PROBLEM DETAILS — Look for the string "accomplish" in the material below. Copy every line where you find it.

EXCERPTED DATA —

▬▬▬▬▬▬▬▬▬▬

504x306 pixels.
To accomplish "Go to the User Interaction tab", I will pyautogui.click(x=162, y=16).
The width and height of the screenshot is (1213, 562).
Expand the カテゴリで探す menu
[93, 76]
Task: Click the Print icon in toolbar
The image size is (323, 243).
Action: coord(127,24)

▬▬▬▬▬▬▬▬▬▬

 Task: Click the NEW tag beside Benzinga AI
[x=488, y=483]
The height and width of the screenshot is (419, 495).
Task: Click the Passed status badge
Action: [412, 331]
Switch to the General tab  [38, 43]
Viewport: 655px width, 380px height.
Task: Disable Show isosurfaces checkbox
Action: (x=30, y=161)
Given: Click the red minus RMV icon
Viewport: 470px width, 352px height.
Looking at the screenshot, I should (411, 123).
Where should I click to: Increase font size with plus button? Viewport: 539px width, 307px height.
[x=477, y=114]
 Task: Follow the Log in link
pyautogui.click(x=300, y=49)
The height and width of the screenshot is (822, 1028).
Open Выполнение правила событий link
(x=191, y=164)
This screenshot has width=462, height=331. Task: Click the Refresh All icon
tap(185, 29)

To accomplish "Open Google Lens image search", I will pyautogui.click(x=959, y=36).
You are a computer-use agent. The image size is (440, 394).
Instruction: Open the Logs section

▬▬▬▬▬▬▬▬▬▬

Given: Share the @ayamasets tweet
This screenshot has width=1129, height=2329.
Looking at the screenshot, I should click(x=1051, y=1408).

▬▬▬▬▬▬▬▬▬▬

EXERCISE RESPONSE —
To accomplish "Go to the User Interaction tab", I will pyautogui.click(x=162, y=16).
To accomplish "Open Google Lens image search", I will pyautogui.click(x=959, y=36).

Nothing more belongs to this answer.